Au-delà de toute notion de culpabilité et de repentir, au-delà de l’hypocrisie d’une société monolitique aux prises avec ses propres contraditions,  au-delà du manque de courage du ministre des cultes, pourquoi ce roman ne connait-il pas de fin heureuse ? Arthur Dimmesdale nous livre lui-même, avant de rendre l’âme, sa réponse, conforme à la vérité de ses convictions religieuses. N’est-ce pas la réponse la plus exacte à nos vains questionnements ?

 

“The law we broke!—the sin here so awfully revealed!—let these alone be in thy thoughts! I fear! I fear! It may be, that, when we forgot our God,—when we violated our reverence each for the other’s soul,—it was thenceforth vain to hope that we could meet hereafter, in an everlasting and pure reunion. God knows; and He is merciful! He hath proved his mercy, most of all, in my afflictions. By giving me this burning torture to bear upon my breast! By sending yonder dark and terrible old man, to keep the torture always at red-heat! By bringing me hither, to die this death of triumphant ignominy before the people! Had either of these agonies been wanting, I had been lost forever! Praised be his name! His will be done!
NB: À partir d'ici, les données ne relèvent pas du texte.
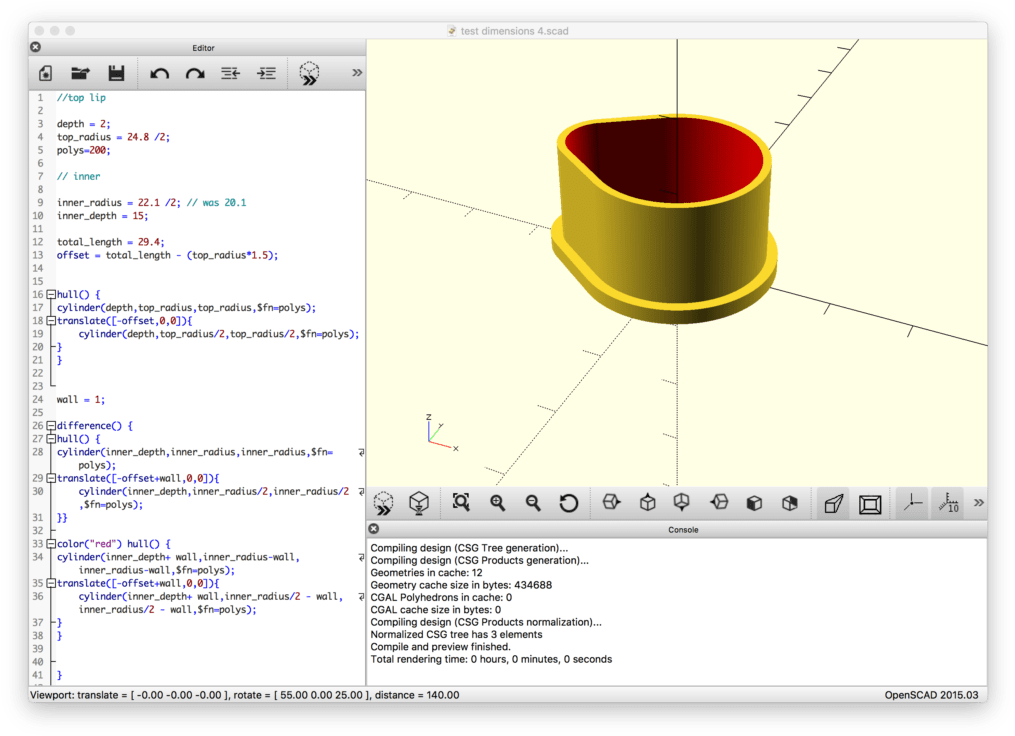Zoom in on the 3D model
The height and width of the screenshot is (736, 1015).
pos(497,503)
Farewell!”

That final word came forth with the minister’s expiring breath. The multitude, silent till then, broke out in a strange, deep voice of awe and wonder, which could not as yet find utterance, save in this murmur that rolled so heavily after the departed spirit.

Chapitre 23

 

Enfin, l’intérêt de ce roman réside en sa symbolique servie par une écriture ciselée, dans un style unique, précis, distingué et emphatique. Hawthorne s’est attaché à écrire des dialogues en un anglais venu de la nuit des temps mais si somptueux – on croirait lire la King James Bible dans sa version la plus ancienne. Son récit, soigné, épouse les chatoyants méandres d’un conte en de lyriques descriptions qui frôlent le merveilleux, le fantastique. Le texte est poésie, tableau, symphonie aux thèmes lancinants. Là réside, indubitablement, le charme de l’histoire.